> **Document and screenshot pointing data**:
--------------------------------
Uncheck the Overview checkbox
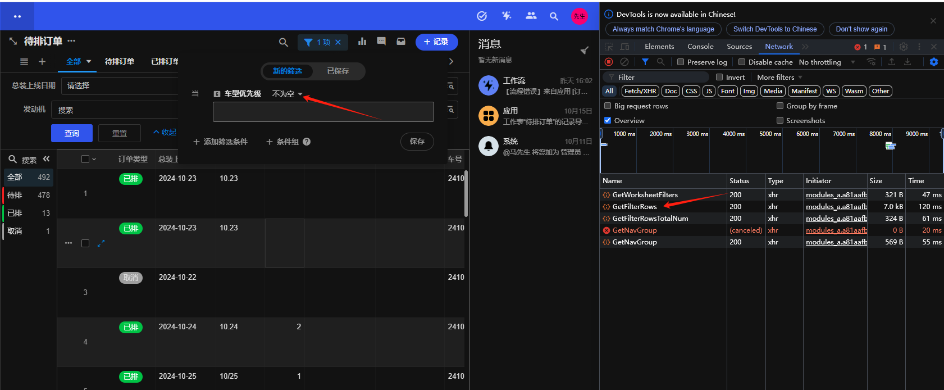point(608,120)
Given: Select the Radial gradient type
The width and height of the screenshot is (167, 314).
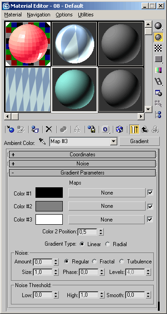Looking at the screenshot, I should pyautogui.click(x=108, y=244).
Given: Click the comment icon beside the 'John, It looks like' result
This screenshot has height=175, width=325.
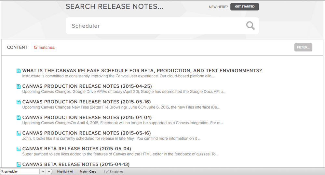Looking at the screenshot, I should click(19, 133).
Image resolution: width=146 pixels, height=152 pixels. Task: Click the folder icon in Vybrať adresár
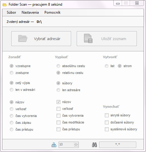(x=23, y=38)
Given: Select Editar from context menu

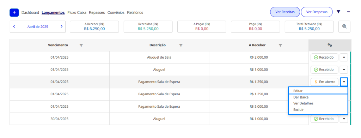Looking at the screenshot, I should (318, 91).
--------------------------------
> **THE PROBLEM**: Can you write out the data again with every "Given" switched to "Instruction", changing nothing else and leaving out the pictures?

> **THE RESULT**:
Uncheck the Overview checkbox
point(608,120)
Instruction: Select the Radial gradient type
The width and height of the screenshot is (167, 314).
Looking at the screenshot, I should pyautogui.click(x=108, y=244).
Instruction: Click the comment icon beside the 'John, It looks like' result
This screenshot has height=175, width=325.
Looking at the screenshot, I should click(19, 133).
Image resolution: width=146 pixels, height=152 pixels. Task: Click the folder icon in Vybrať adresár
(x=23, y=38)
Instruction: Select Editar from context menu

Looking at the screenshot, I should (318, 91).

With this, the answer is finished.